▶ [Exercise requirements]: Restate word for word the lines in the listing below, starting at the line containing "World Missions (906, 1382)" and ending at the line containing "missions (913, 1111)", both included; leave out the rest.

▶ [Stored data]:

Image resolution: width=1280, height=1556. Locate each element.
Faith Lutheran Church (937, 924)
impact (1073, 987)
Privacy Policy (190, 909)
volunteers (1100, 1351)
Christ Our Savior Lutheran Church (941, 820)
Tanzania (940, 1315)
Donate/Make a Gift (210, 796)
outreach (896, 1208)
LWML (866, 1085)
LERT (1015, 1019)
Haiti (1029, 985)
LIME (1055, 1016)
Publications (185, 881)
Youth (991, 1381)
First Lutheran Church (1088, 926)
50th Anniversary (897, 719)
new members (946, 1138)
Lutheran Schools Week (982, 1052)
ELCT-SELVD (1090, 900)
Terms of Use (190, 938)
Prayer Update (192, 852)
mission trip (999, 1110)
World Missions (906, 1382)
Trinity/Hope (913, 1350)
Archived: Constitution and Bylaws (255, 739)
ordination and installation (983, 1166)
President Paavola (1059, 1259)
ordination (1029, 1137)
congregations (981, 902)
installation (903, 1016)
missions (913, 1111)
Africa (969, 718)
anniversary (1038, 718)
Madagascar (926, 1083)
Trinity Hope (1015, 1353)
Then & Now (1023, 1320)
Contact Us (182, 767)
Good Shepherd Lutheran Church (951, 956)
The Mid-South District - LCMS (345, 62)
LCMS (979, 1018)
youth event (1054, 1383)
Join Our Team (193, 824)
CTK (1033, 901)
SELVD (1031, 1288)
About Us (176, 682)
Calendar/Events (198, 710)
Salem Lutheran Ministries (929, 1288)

▶ [Solution for this task]:
World Missions (906, 1382)
Trinity/Hope (913, 1350)
Archived: Constitution and Bylaws (255, 739)
ordination and installation (983, 1166)
President Paavola (1059, 1259)
ordination (1029, 1137)
congregations (981, 902)
installation (903, 1016)
missions (913, 1111)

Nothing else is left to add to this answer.